Even as the WHO meeting was in progress, Trump, to the surprise of the delegates and scientists present, threatened to permanently cut off its funding if the organisation did not “show substantive improvement” in the next 30 days. He cast aspersions on WHO’s integrity once again, stating in a letter to the WHO chief “that the only way forward for the WHO is if it can actually demonstrate independence from China”.
Trump’s four-page letter to the WHO chief contained a litany of allegations. The British scientific journal The Lancet said in a statement said that Trump had falsely attributed quotes from the journal. The Lancet pointed out that it had not published any report of a virus outbreak in Wuhan in December as claimed by Trump. The journal clarified that the first report it had published about the virus outbreak in Wuhan was on January 24.
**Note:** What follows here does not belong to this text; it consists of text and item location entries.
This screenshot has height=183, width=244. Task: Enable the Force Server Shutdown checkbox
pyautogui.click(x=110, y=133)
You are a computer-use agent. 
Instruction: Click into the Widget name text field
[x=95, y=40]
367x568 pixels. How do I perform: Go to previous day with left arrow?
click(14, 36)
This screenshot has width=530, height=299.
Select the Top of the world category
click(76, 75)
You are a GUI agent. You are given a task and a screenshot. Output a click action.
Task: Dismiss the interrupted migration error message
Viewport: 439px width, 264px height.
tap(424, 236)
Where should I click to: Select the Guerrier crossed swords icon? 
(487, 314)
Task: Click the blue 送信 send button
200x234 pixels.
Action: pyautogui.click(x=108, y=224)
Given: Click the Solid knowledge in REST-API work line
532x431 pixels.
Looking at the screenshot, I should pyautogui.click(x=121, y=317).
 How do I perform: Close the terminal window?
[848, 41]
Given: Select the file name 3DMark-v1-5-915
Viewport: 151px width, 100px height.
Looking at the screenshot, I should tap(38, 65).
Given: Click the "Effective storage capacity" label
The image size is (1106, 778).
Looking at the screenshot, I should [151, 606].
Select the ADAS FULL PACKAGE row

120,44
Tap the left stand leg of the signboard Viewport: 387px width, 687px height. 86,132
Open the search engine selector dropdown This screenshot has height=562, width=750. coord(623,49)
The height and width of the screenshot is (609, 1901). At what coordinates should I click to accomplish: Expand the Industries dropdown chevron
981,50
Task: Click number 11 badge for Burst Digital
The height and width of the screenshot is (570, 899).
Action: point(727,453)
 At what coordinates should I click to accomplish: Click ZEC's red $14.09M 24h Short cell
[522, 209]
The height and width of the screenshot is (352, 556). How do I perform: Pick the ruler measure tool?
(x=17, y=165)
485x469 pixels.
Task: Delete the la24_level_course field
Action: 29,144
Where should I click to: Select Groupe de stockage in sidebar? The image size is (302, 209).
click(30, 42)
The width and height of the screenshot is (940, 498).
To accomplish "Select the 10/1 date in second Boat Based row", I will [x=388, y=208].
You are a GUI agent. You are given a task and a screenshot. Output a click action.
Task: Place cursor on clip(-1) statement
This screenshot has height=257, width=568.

When almost all national leaders and health ministers have praised the WHO for its handling of the pandemic, U.S. Secretary of Health Alex Azar struck a discordant note, criticising the WHO and China. Azar said: “We saw that the WHO failed at its core mission of information sharing and transparency when member states do not act in good faith.” It is obvious that targeting China, and the WHO, will be the main campaign plank of the Republicans as they seek to cover up their epic mismanagement of the COVID-19 pandemic.
Antonio Guterres, the U.N. Secretary General, in his address at the WHO conference, said that the pandemic should serve as “a wake-up call” for the international community. “We have seen some solidarity, but very little unity, in our response to COVID-19. Different countries have followed different, sometimes contradictory strategies, and we are paying the price,” he said. He warned that the virus was now spreading to “the global South, where its impact could be even more devastating”.
In South America, the infection rate had reached almost 5,00,000, with more than 23,000 deaths in the third week of May. Brazil, the worst affected country, has around half the cases and more than half the deaths. Brazil’s right-wing President Jair Bolsonaro, however, remains unperturbed and continues to rail against social distancing measures and wants Brazilians to continue with their normal lives even as the health care system there is teetering on the verge of collapse.